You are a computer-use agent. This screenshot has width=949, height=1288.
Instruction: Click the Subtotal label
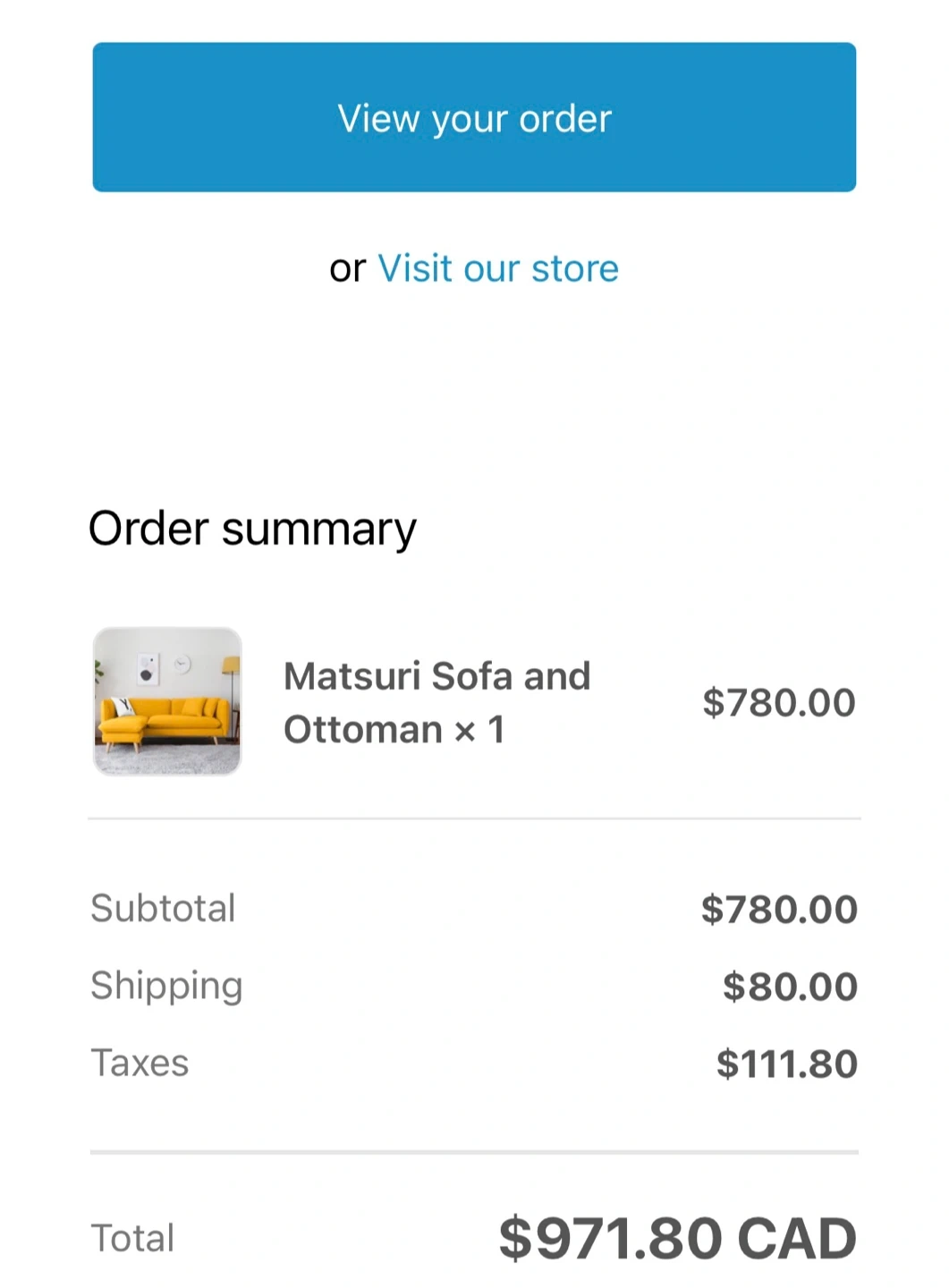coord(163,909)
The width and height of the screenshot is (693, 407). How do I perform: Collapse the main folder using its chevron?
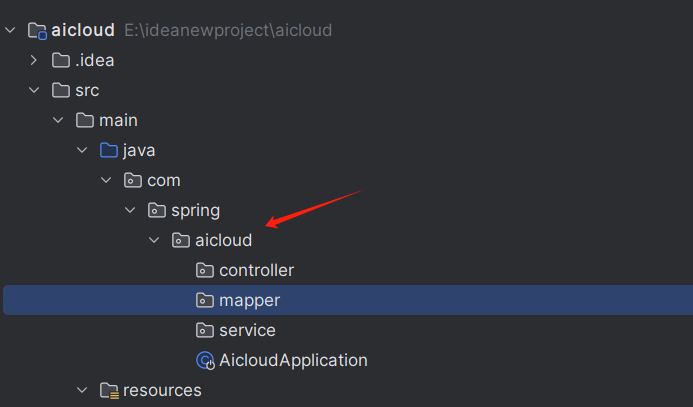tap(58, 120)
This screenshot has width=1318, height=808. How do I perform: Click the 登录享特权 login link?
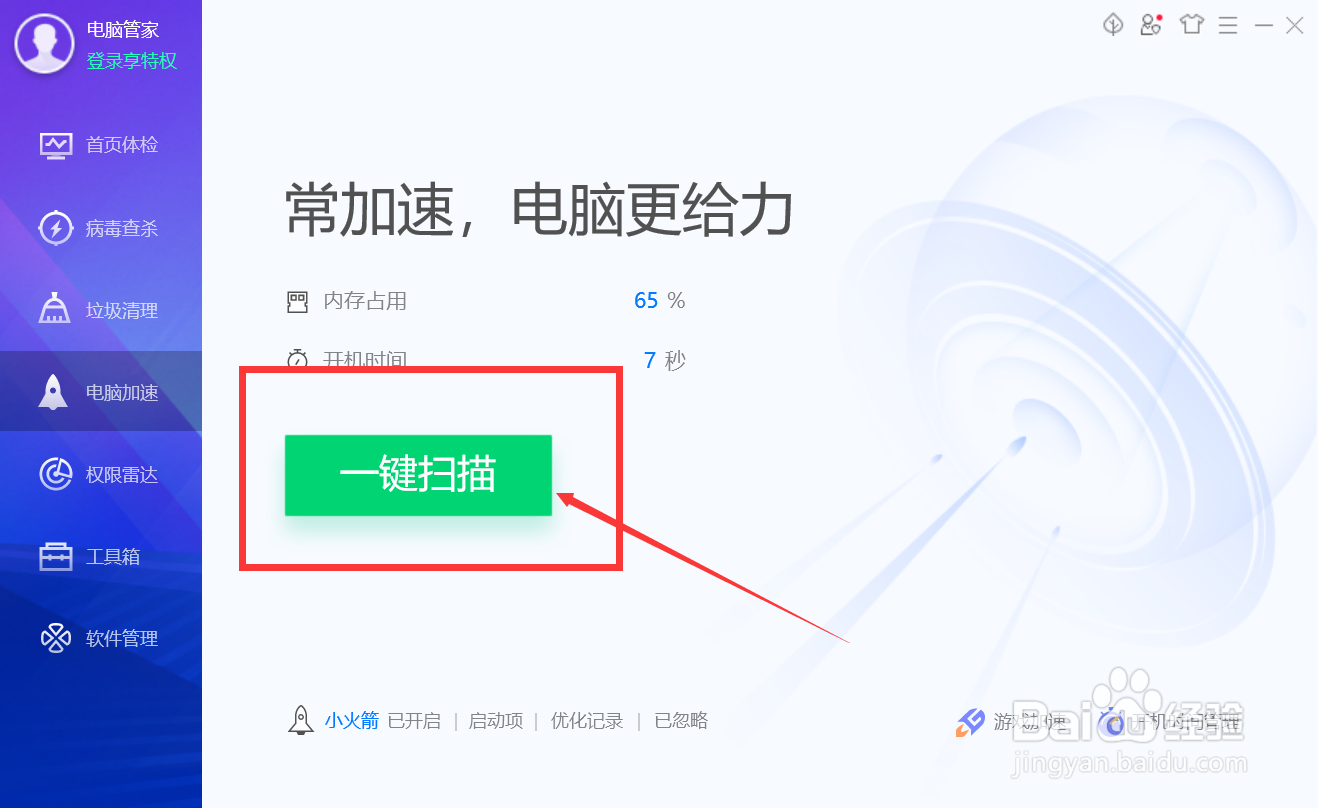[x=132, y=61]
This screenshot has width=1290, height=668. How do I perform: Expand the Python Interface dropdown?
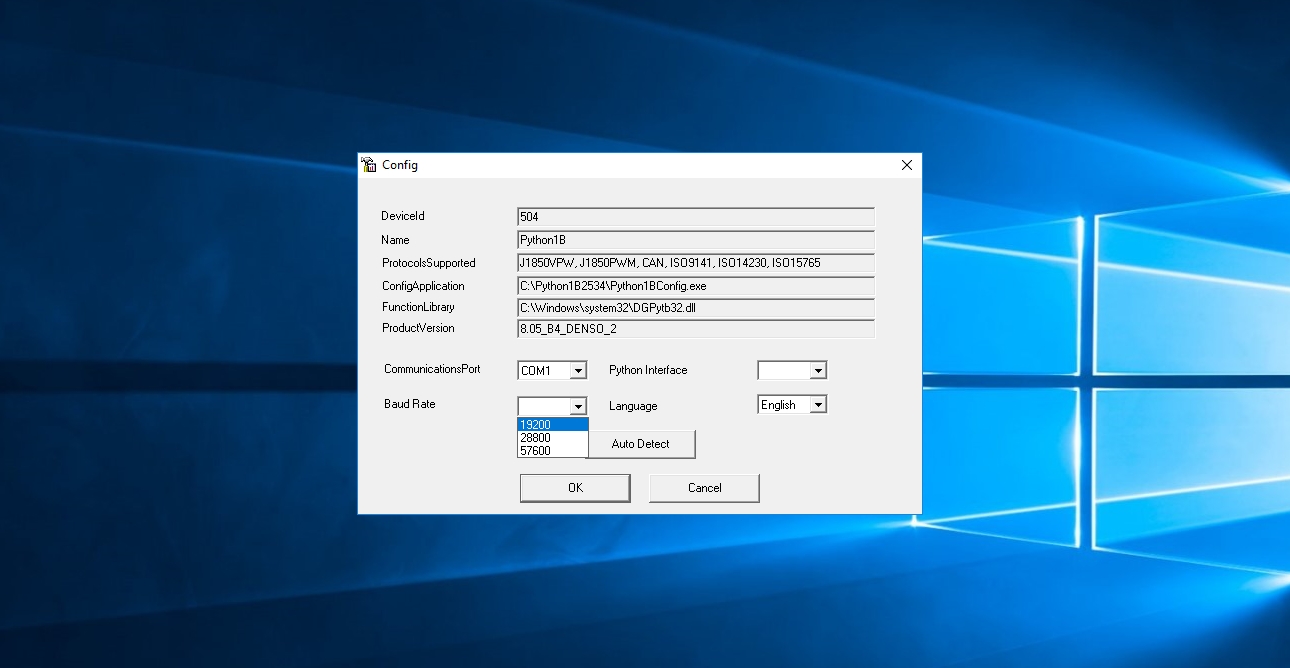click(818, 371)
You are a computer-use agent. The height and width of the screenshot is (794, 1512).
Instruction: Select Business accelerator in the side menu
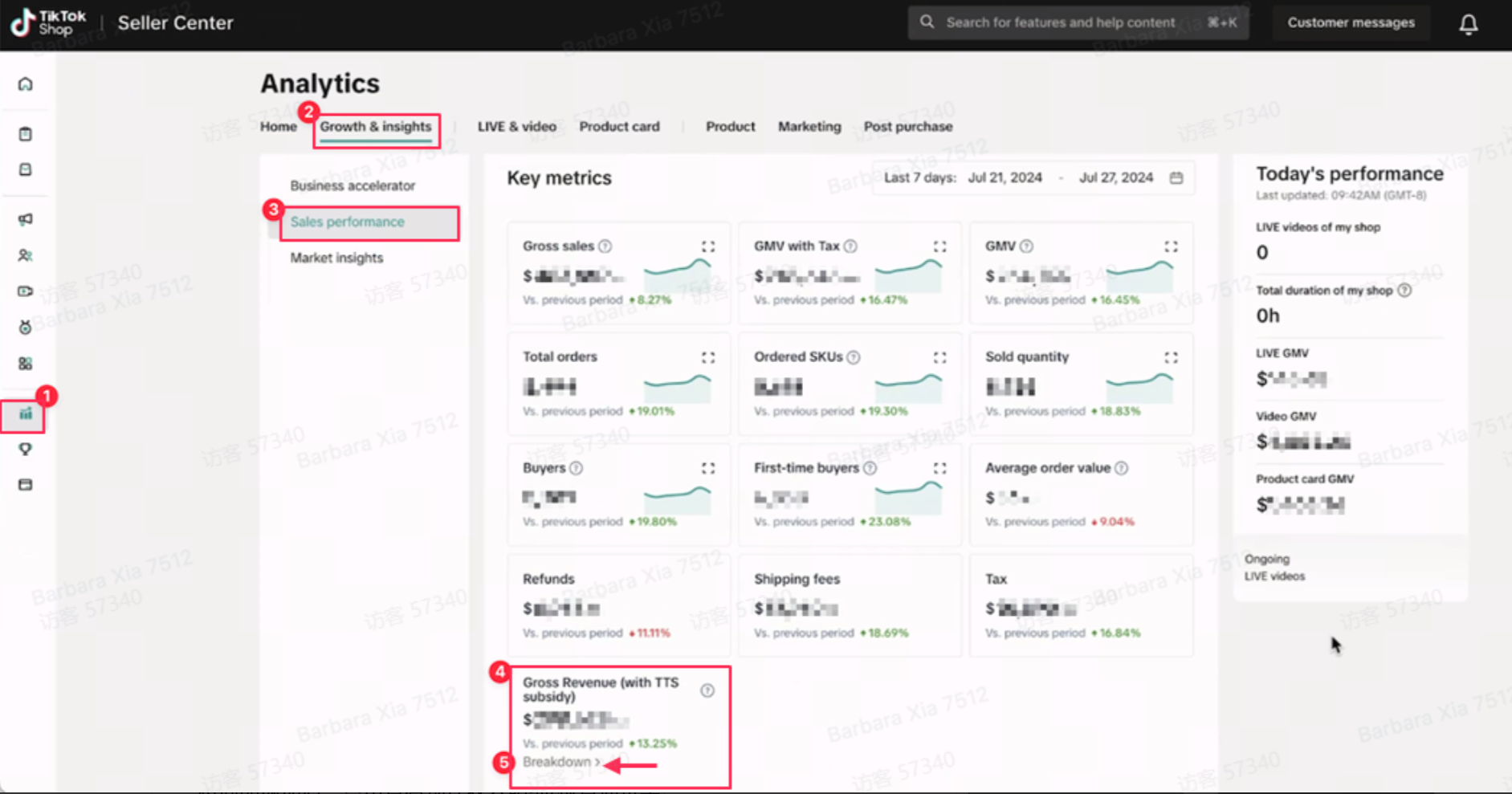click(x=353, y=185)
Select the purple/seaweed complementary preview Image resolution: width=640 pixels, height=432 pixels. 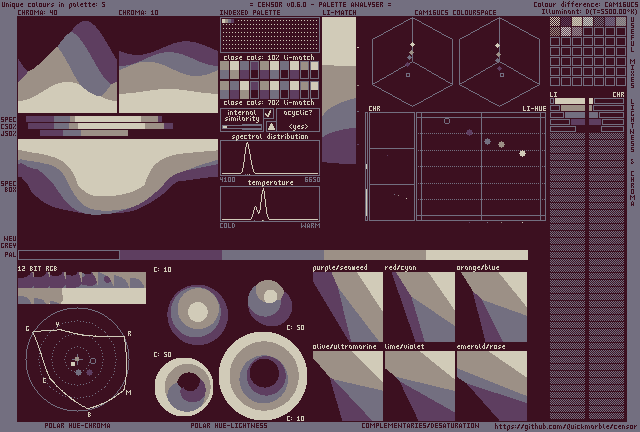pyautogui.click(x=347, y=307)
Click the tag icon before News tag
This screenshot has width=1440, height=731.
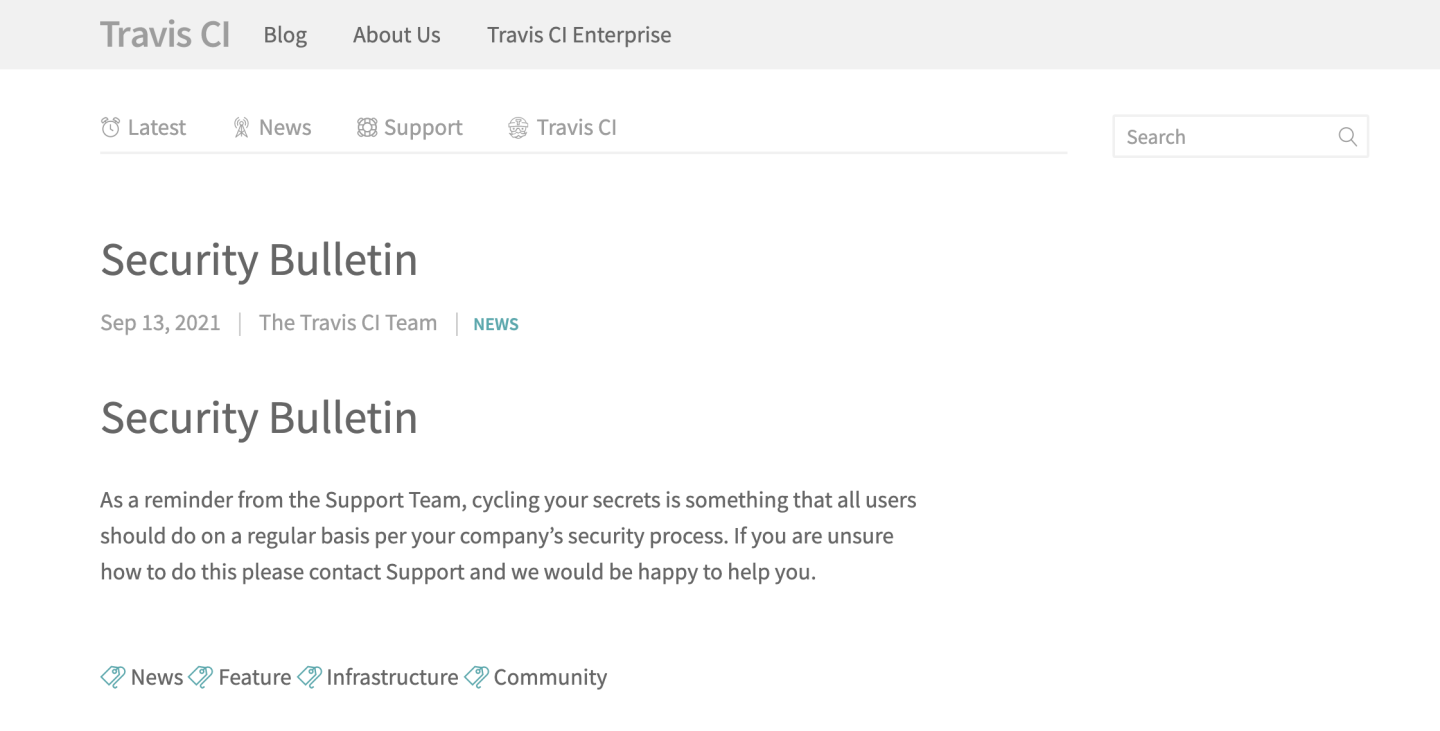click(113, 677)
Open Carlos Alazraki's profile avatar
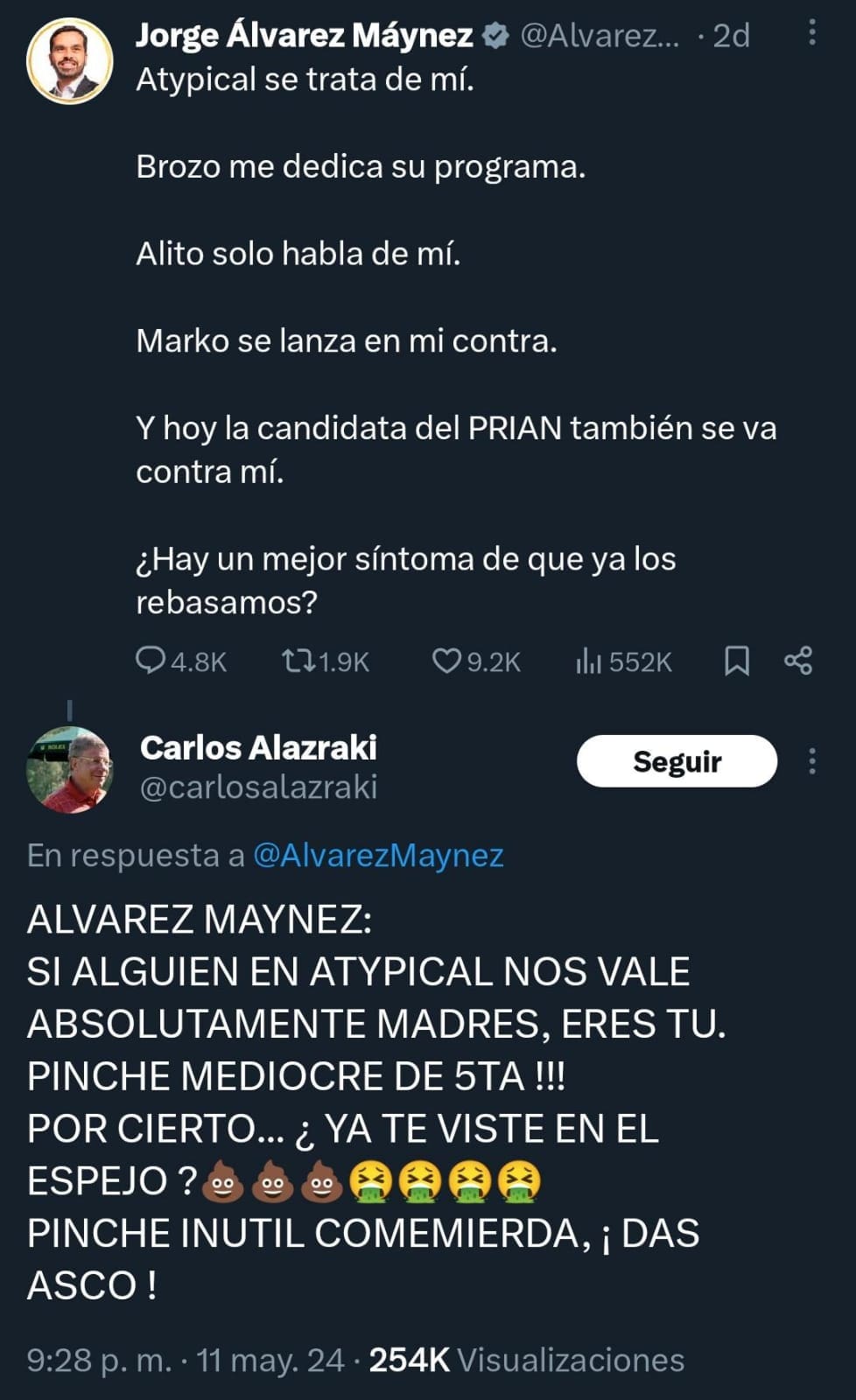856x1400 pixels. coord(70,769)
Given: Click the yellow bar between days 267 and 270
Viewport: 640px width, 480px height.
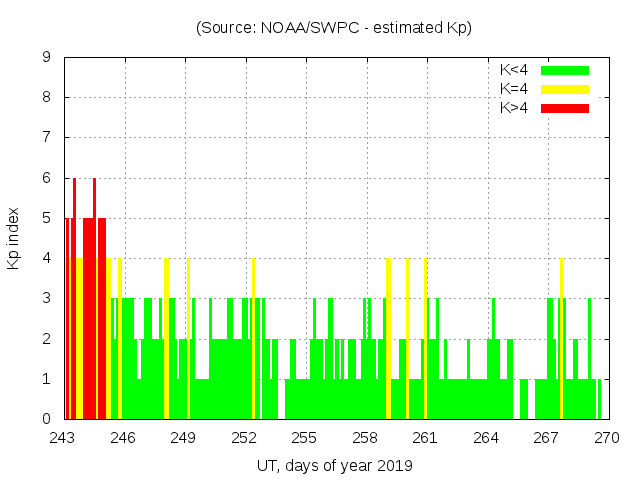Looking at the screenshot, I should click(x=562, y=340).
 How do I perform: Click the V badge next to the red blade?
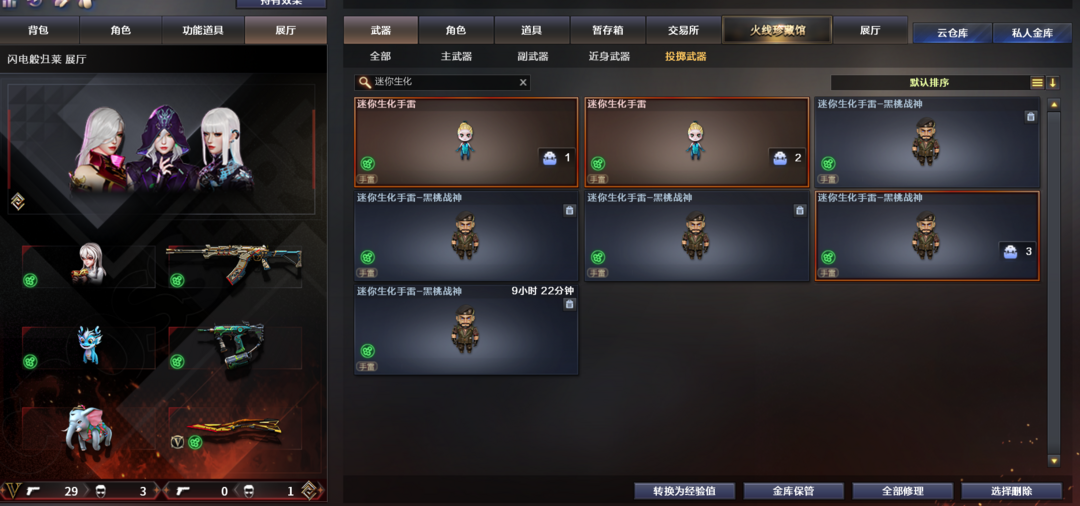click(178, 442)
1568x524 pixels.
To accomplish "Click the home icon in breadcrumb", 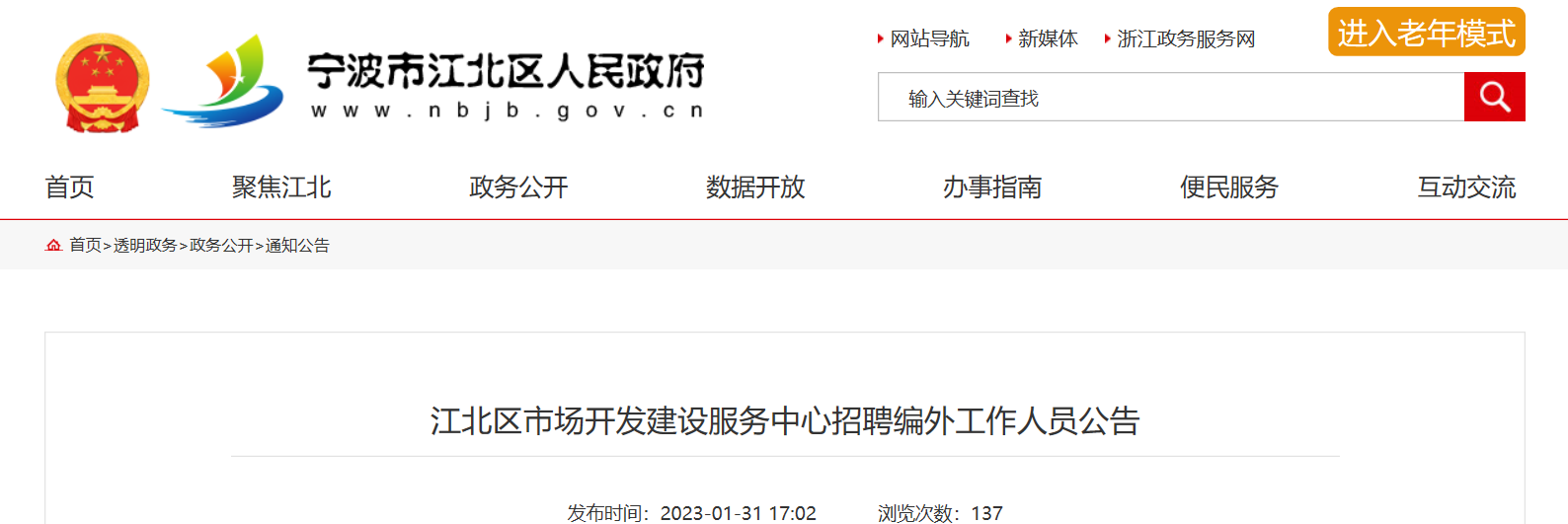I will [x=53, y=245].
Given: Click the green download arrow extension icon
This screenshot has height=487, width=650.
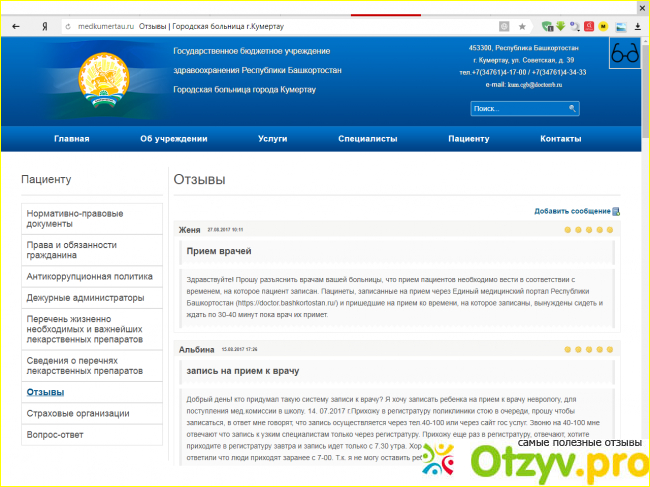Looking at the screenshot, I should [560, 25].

*What you have to do*
Using the records above, copy all lines that include the word "computer".

*Task answer*
You are a computer-use agent. This screenshot has width=949, height=1288.
You are a computer-use agent. The height and width of the screenshot is (794, 1512).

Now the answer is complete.